SHORT TASK 1: Echo the listing below word for word, from its first line to its last, and leave the pictures out.

QUOTED TEXT:
The acquisition unit 221 calculates a predicted speed of the vehicle 100 in the predicted section based on the acquired section information. The acquisition unit 221 calculates the predicted speed of the vehicle 100 in the predicted section based on the road gradient, the road curvature, the speed limit, and the traffic flow speed indicated by the section information. The predicted speed is a speed equal to or lower than the speed limit, and is a speed at which the vehicle 100 can travel the predicted section, in accordance with the traffic flow speed, without deviating from a lane of the road having the road gradient and the road curvature. A known technique can be used as a method for calculating the predicted speed.

The identification unit 222 identifies the rolling resistance coefficient corresponding to the road condition in the predicted section. For example, the identification unit 222 identifies the rolling resistance coefficient corresponding to the acquired road condition by referring to a data table in which each of a plurality of road conditions is associated with the rolling resistance coefficient when the wheels 145 of the vehicle 100 roll on the road having the road condition. The data table is stored in the storage 210.

FIG. 3 is an example of the data table in which the road conditions are associated with the rolling resistance coefficients. The more resistant the wheels 145 of the vehicle 100 are to rolling, the higher the rolling resistance coefficient is. For example, a rolling resistance coefficient k3 for a puddled road condition and a rolling resistance coefficient k4 for a snow-covered road condition are larger than a rolling resistance coefficient k1 for an icy road condition and a rolling resistance coefficient k2 for a wet road condition. When snow is accumulated on the road, the wheels 145 are more resistant to rolling than when there are puddles on the road, and so the rolling resistance coefficient k4 for a snow-covered road condition is larger than the rolling resistance coefficient k3 for a puddled road condition. When the road is frozen, the wheels 145 roll more easily than when the road is wet, and so the rolling resistance coefficient k1 for an icy road condition is smaller than the rolling resistance coefficient k2 for a wet road condition.

The identification unit 222 identifies the rolling resistance coefficient according to the weather conditions in the predicted section. For example, when the weather condition in the predicted section, as indicated by the weather information, is neither clear nor cloudy, i.e., when it is rainy or snowy, the identification unit 222 identifies the rolling resistance coefficient corresponding to the road condition in the predicted section by referring to the data table shown in FIG. 3.

When the weather in the predicted section is clear or cloudy, the identification unit 222 identifies an initial value of the rolling resistance coefficient as the rolling resistance coefficient of the road in the route. The initial value of the rolling resistance coefficient is a rolling resistance coefficient when the road is in a dry state, for example. Specifically, the initial value of the rolling resistance coefficient is a rolling resistance coefficient between the wheel 145 and a dry asphalt-paved road, but is not limited thereto. When the weather in the predicted section is clear or cloudy, the identification unit 222 can reduce a processing load for identifying the rolling resistance coefficient by using the initial value of the rolling resistance coefficient.

The identification unit 222 identifies the rolling resistance coefficient using a correction value corresponding to the weather conditions in the predicted section. For example, the identification unit 222 identifies the rolling resistance coefficient based on the correction value for the rolling resistance coefficient according to an amount of rainfall or snowfall. Specifically, the greater the amount of rainfall, the more likely deeper puddles are to form, and thus the identification unit 222 identifies a greater rolling resistance coefficient as the amount of rainfall increases. Similarly, it is considered that the rolling resistance coefficient increases as the amount of snowfall increases, and thus the identification unit 222 identifies a greater rolling resistance coefficient as the amount of snowfall increases.

Entries on finding words and elements:
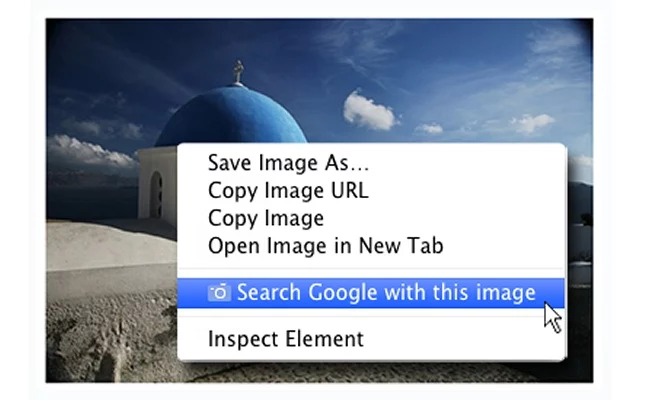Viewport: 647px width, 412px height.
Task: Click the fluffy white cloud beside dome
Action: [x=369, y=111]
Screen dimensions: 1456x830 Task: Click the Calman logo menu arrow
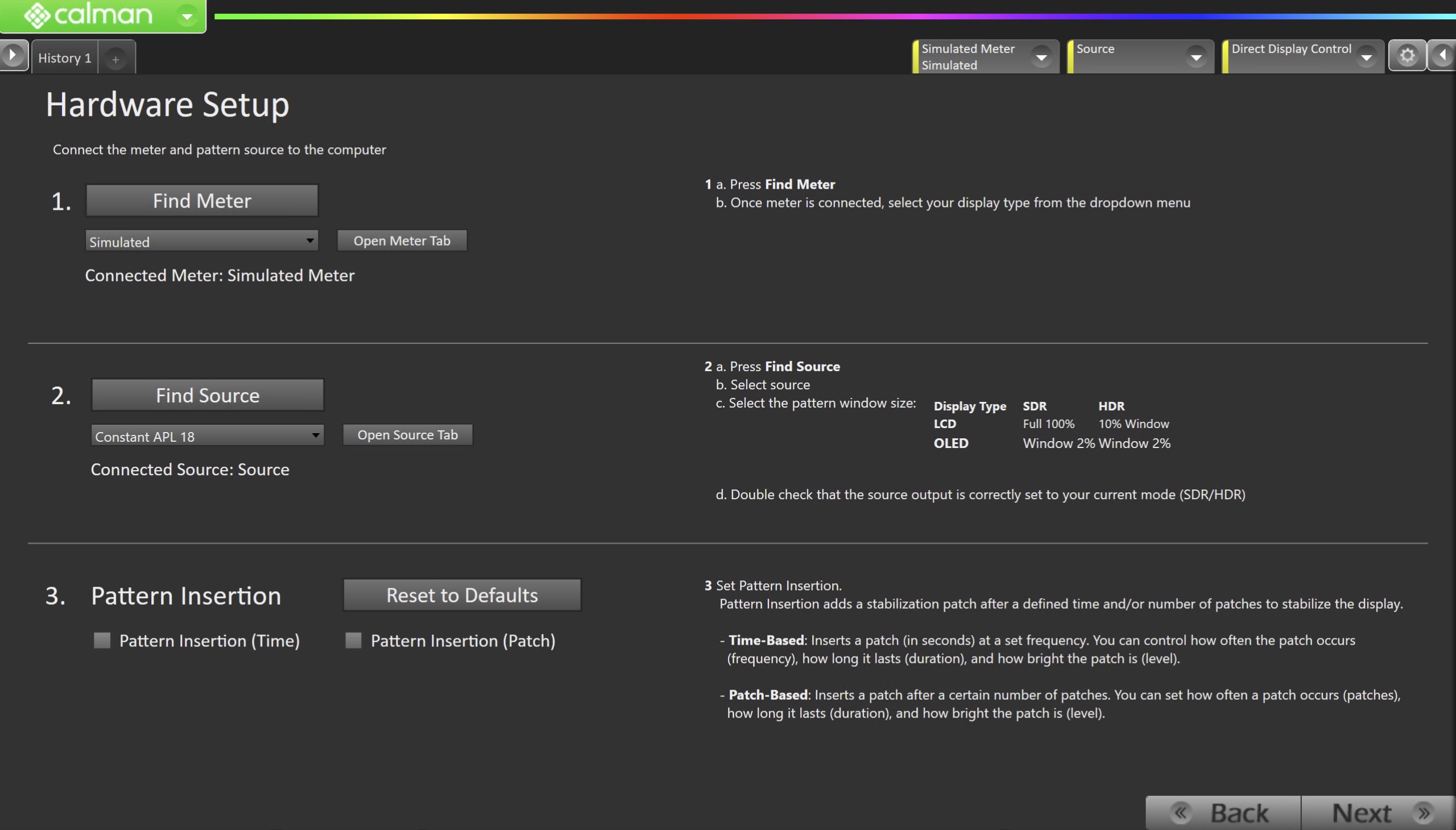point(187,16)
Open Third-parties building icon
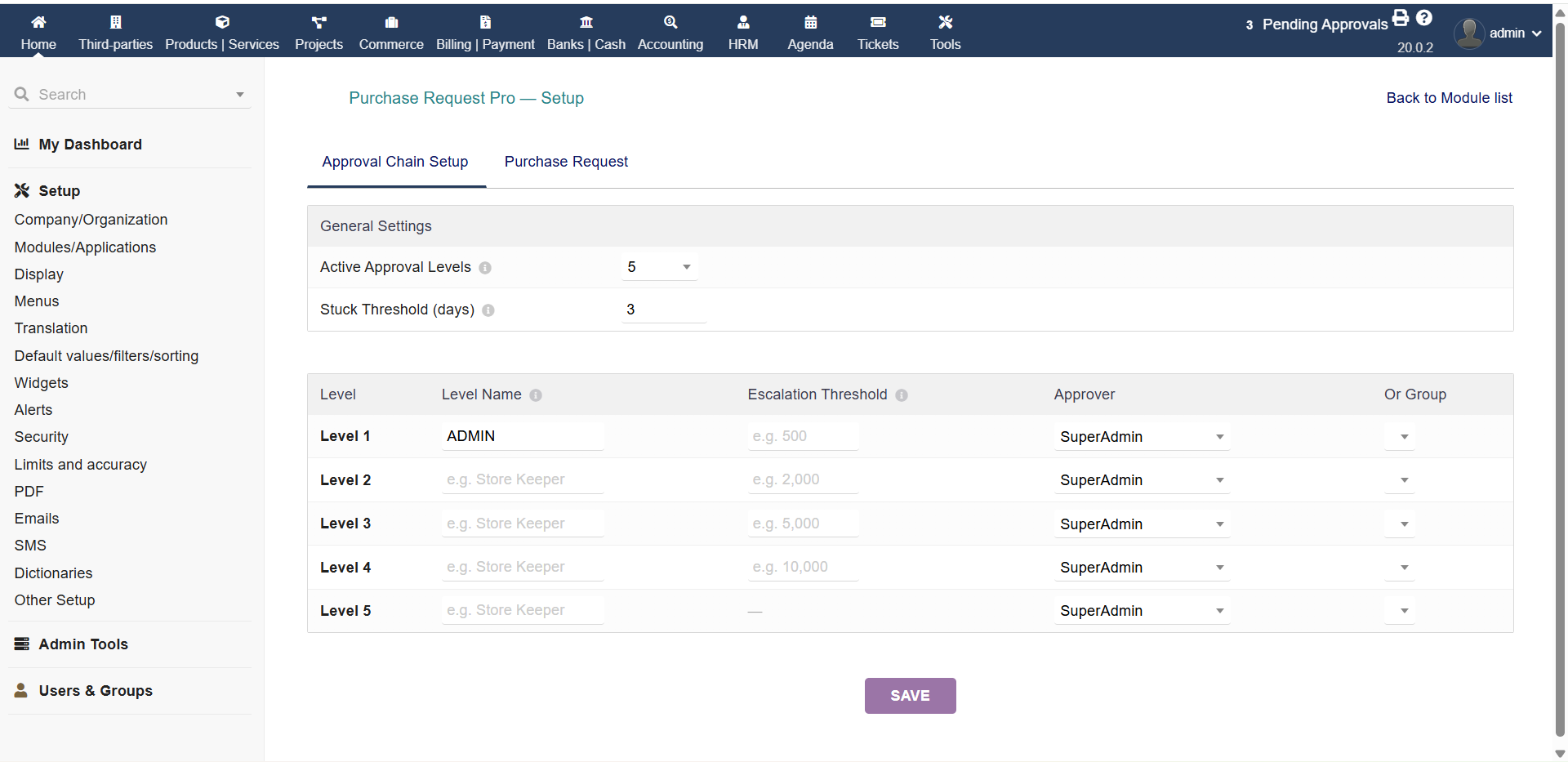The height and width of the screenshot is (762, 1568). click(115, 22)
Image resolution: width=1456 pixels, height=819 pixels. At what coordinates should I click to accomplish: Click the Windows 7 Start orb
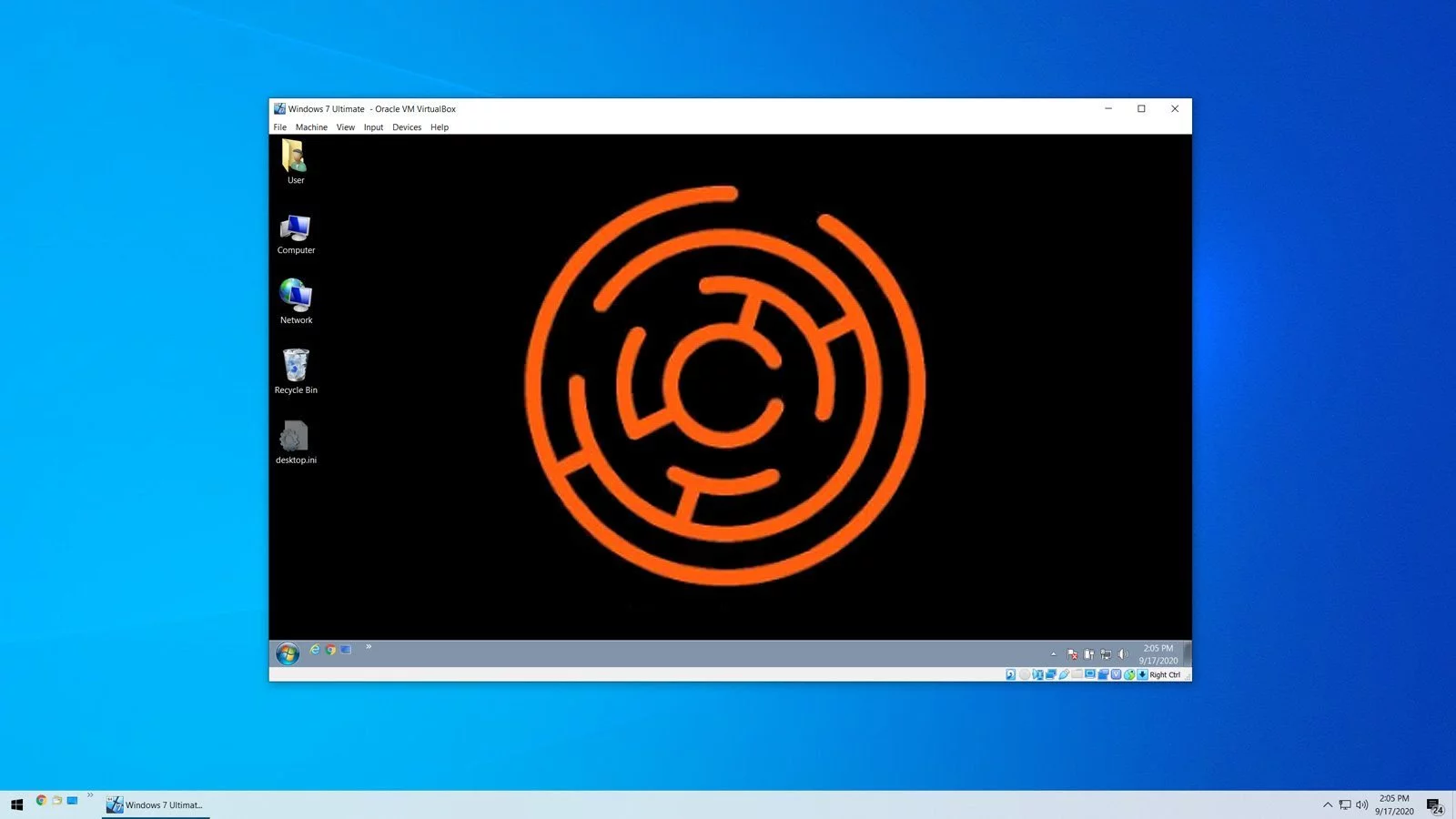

SHORT TASK 2:
Decide whether each statement agrees with the rolling resistance passage. Answer yes or no, and quote the passage's deciding words.
(a) The coefficient k4 for a snow-covered road is larger than the coefficient k3 for a puddled road.
(b) When the weather in the predicted section is clear or cloudy, the identification unit consults the FIG. 3 data table.
(c) The predicted speed can exceed the speed limit.

CORRECT RESULT 1:
Viewport: 647px width, 412px height.
Task: Click the fluffy white cloud beside dome
Action: [x=369, y=111]
Screen dimensions: 1456x830 Task: Click the Calman logo menu arrow
point(187,16)
Open Third-parties building icon
The height and width of the screenshot is (762, 1568). click(115, 22)
Image resolution: width=1456 pixels, height=819 pixels. At what coordinates should I click to accomplish: Click the Windows 7 Start orb

CORRECT RESULT 2:
(a) Yes: "the rolling resistance coefficient k4 for a snow-covered road condition is larger than the rolling resistance coefficient k3 for a puddled road condition"
(b) No: "When the weather in the predicted section is clear or cloudy, the identification unit 222 identifies an initial value of the rolling resistance coefficient as the rolling resistance coefficient of the road in the route."
(c) No: "The predicted speed is a speed equal to or lower than the speed limit"